Pakistan remains the most important foreign and security policy challenge to India over the next five years. While there is intense debate in the US and Europe on the issue, our ostrich-like approach has led almost all political parties to play the familiar tune of economic relations, people-to-people contacts and restarting dialogue at an appropriate time, implying that this will be dictated by Islamabad. The other option denoted is international pressure. Clearly the need to seize the initiative by putting in place a penalty and rewards mechanism to incentivize cooperation has been missed out.
The foreign policy contours of the parties denote a Left versus Right divide, as the BJP is tilted towards the US and the West, while the Left will likely renegotiate the Indo-US nuclear deal, which seen as being against “national interest, both political and economic”. The Left will also likely rethink relations with Israel, particularly defence cooperation. The BJP is also likely to go for a fundamental change in the arms export policy with the intent of making “India a competitive player in the global market by 2020”. The BJP and the Left also plan to introduce a Constitutional amendment requiring parliamentary approval and ratification for any international treaty with a two-thirds majority.

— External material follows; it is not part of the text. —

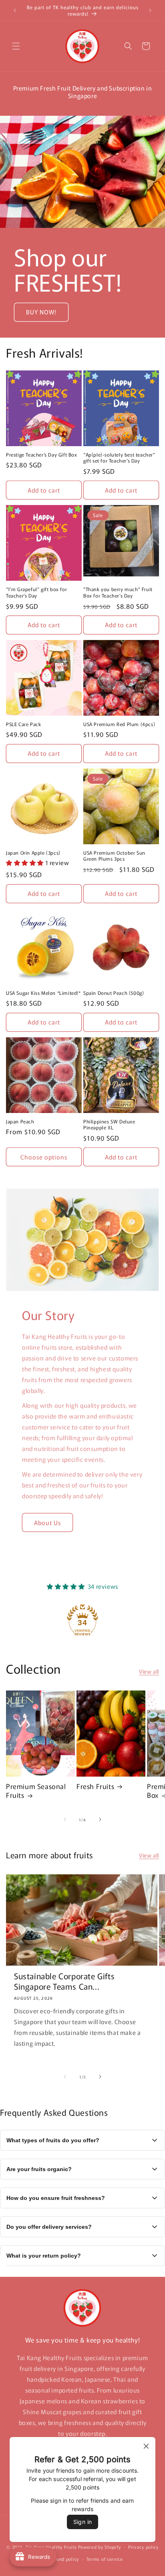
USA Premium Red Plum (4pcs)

Illustration: Jayachandran / Mint
The Congress manifesto—which is the most frugal in terms of elaborating on policies—pledges “zero-tolerance towards terrorism”. The party has also issued a separate counterterror agenda, “The Congress Party’s Pledge: Protecting India from Terror”, which is an operational doctrine rather than a document formulated by a national party. Capacity building of the police and specialist security forces, police reforms and national identity cards are a panacea to counterterrorism professed by virtually all parties.
The BJP seeks a strong law and proposes to make the terrorists “pay a heavy price for each innocent life lost.” To fight terrorism, political parties have to build consensus and confidence between communities rather than propagating an “eye for an eye” policy, or denote organizational and operational frameworks, which is the task of the government and the security forces.
The most significant divergence among parties is on the issue of Article 370 in Jammu and Kashmir, with the BJP wanting to remove the “psychological barrier for the full integration” of the state while others want its implementation.
Defence policy guidelines for the modernization of the defence forces focused on balancing capacities to fight wars in multiple dimensions; conventional, sub-conventional and asymmetric warfare were expected, but instead, empty platitudes have been pandered as policy. One of the parties, the Janata Dal (S), has gone to the extent of identifying specific capabilities such as an airborne brigade for the Armed Forces, which is best left to military professionals. The BJP has also proposed a number of sops for the Armed Forces, such as a separate pay commission, one rank-one pension and the exemption of income tax. Some of these issues may exacerbate already strained civil-military relations—not to talk of politicization of the Armed Forces.
The internal and external challenges facing India demand a fresh approach to build a regional political and security architecture, developing on the joint working group on terrorism proposed by Bangladesh and an “iron fist in velvet gloves” policy to counter militancy and terrorism within the country.
Sadly, the manifestos fail to provide a new direction to our security and foreign policy. Unless there is a major review, we will continue to stumble through the maze of instability and disorder during the period of the 15th Lok Sabha.